Items from a data source
+ + + +

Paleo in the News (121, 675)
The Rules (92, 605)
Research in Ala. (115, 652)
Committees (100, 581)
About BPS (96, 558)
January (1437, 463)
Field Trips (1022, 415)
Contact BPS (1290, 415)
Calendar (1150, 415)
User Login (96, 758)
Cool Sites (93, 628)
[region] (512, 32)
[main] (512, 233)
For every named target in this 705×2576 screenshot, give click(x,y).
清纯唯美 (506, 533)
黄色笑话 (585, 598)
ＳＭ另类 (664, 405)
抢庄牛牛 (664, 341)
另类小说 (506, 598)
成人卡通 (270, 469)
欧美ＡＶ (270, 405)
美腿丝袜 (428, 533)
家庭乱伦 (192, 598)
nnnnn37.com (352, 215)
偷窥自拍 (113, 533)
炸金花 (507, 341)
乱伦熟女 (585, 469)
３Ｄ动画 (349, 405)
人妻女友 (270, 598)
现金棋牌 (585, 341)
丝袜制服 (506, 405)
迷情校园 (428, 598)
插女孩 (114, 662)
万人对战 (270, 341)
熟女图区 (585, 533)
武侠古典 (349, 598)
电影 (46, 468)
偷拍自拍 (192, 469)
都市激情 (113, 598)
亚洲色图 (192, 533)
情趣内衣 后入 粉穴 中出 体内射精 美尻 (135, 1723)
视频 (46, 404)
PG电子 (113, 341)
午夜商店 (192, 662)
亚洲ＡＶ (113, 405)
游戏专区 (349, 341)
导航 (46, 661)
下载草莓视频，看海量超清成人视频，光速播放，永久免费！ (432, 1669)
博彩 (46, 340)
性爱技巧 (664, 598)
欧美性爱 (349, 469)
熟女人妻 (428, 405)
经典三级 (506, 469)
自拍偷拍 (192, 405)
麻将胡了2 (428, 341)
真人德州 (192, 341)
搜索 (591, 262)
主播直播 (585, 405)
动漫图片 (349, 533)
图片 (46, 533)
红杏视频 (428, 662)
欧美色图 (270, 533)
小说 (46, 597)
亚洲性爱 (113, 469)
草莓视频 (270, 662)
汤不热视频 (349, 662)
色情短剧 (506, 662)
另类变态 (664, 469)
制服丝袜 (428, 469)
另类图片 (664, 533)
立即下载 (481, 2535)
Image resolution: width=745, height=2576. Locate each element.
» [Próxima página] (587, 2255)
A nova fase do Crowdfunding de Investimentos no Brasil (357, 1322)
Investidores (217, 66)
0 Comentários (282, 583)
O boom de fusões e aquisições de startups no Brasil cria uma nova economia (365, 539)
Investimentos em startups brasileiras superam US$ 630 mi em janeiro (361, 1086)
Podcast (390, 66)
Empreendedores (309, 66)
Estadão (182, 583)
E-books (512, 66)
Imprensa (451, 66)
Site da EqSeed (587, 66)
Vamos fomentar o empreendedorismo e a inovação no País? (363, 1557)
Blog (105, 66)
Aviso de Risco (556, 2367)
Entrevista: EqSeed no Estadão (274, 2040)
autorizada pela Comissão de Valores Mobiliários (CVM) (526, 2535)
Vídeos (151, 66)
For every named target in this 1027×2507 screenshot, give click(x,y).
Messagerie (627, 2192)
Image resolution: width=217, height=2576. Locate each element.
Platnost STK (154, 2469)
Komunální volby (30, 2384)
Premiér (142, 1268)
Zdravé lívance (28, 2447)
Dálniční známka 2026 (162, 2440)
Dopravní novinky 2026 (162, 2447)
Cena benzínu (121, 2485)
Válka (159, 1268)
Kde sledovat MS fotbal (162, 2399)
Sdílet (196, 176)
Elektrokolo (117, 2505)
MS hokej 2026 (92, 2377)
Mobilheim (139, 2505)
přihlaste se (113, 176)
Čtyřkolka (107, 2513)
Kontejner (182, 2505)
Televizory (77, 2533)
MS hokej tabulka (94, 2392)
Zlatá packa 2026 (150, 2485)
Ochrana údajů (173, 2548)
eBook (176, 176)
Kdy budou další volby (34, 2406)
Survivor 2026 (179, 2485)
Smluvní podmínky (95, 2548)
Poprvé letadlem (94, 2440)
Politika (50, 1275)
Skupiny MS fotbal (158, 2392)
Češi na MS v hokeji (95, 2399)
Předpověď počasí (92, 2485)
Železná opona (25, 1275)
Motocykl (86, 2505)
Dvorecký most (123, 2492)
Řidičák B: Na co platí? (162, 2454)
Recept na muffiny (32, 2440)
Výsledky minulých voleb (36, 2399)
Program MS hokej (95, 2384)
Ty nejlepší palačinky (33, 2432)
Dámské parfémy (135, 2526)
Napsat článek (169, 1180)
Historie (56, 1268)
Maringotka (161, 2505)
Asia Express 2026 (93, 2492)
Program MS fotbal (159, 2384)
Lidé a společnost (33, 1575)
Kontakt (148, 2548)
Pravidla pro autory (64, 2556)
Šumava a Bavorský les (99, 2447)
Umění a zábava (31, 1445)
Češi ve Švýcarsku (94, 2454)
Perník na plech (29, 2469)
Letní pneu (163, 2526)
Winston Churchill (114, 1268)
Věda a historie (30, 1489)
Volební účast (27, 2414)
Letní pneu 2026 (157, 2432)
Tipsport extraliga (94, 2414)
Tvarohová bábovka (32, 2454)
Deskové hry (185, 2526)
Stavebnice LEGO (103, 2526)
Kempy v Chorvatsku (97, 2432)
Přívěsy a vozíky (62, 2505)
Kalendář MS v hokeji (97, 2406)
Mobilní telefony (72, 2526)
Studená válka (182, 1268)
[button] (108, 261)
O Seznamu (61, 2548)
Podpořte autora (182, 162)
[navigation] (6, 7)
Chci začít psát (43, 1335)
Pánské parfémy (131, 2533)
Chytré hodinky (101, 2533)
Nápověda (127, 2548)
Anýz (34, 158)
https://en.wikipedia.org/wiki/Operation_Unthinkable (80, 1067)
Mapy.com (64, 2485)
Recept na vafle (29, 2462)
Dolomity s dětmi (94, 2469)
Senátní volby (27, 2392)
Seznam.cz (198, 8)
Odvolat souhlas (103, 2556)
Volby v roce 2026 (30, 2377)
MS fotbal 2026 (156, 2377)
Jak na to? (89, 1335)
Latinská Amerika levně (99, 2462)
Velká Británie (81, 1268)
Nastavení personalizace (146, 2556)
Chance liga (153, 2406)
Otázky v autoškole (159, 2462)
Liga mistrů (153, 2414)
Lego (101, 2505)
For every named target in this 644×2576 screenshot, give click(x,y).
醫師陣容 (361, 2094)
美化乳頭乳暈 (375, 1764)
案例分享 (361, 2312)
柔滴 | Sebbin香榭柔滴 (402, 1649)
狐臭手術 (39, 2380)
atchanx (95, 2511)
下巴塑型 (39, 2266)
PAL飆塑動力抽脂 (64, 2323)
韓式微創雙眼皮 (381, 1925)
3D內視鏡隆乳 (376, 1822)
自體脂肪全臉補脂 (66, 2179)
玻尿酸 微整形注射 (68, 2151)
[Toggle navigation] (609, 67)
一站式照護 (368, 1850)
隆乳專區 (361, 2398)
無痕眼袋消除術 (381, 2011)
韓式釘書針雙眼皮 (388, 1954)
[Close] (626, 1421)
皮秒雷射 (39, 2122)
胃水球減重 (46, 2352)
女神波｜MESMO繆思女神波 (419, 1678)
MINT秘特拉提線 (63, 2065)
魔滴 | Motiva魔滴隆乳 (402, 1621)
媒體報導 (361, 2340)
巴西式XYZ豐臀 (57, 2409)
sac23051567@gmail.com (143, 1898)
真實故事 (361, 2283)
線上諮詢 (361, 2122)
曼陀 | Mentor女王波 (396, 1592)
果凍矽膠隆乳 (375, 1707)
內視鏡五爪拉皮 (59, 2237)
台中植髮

+ + + +

**Given request**.
Convert everything from the record containing "Zlatá packa 2026 (150, 2485)" down to the record containing "Seznam.cz (198, 8)" into a two-column CSV, with columns named target_text and click_point and one row per record. Enclose each field in double quotes and replace any line breaks with spaces.

**Written response**.
target_text,click_point
"Zlatá packa 2026","(150, 2485)"
"Ochrana údajů","(173, 2548)"
"eBook","(176, 176)"
"Kdy budou další volby","(34, 2406)"
"Survivor 2026","(179, 2485)"
"Smluvní podmínky","(95, 2548)"
"Poprvé letadlem","(94, 2440)"
"Politika","(50, 1275)"
"Skupiny MS fotbal","(158, 2392)"
"Češi na MS v hokeji","(95, 2399)"
"Předpověď počasí","(92, 2485)"
"Železná opona","(25, 1275)"
"Motocykl","(86, 2505)"
"Dvorecký most","(123, 2492)"
"Řidičák B: Na co platí?","(162, 2454)"
"Recept na muffiny","(32, 2440)"
"Výsledky minulých voleb","(36, 2399)"
"Program MS hokej","(95, 2384)"
"Ty nejlepší palačinky","(33, 2432)"
"Dámské parfémy","(135, 2526)"
"Napsat článek","(169, 1180)"
"Historie","(56, 1268)"
"Maringotka","(161, 2505)"
"Asia Express 2026","(93, 2492)"
"Program MS fotbal","(159, 2384)"
"Lidé a společnost","(33, 1575)"
"Kontakt","(148, 2548)"
"Pravidla pro autory","(64, 2556)"
"Šumava a Bavorský les","(99, 2447)"
"Umění a zábava","(31, 1445)"
"Češi ve Švýcarsku","(94, 2454)"
"Perník na plech","(29, 2469)"
"Letní pneu","(163, 2526)"
"Winston Churchill","(114, 1268)"
"Věda a historie","(30, 1489)"
"Volební účast","(27, 2414)"
"Letní pneu 2026","(157, 2432)"
"Tipsport extraliga","(94, 2414)"
"Tvarohová bábovka","(32, 2454)"
"Deskové hry","(185, 2526)"
"Stavebnice LEGO","(103, 2526)"
"Kempy v Chorvatsku","(97, 2432)"
"Přívěsy a vozíky","(62, 2505)"
"Kalendář MS v hokeji","(97, 2406)"
"Mobilní telefony","(72, 2526)"
"Studená válka","(182, 1268)"
"[button]","(108, 261)"
"O Seznamu","(61, 2548)"
"Podpořte autora","(182, 162)"
"[navigation]","(6, 7)"
"Chci začít psát","(43, 1335)"
"Pánské parfémy","(131, 2533)"
"Chytré hodinky","(101, 2533)"
"Nápověda","(127, 2548)"
"Anýz","(34, 158)"
"https://en.wikipedia.org/wiki/Operation_Unthinkable","(80, 1067)"
"Mapy.com","(64, 2485)"
"Recept na vafle","(29, 2462)"
"Dolomity s dětmi","(94, 2469)"
"Senátní volby","(27, 2392)"
"Seznam.cz","(198, 8)"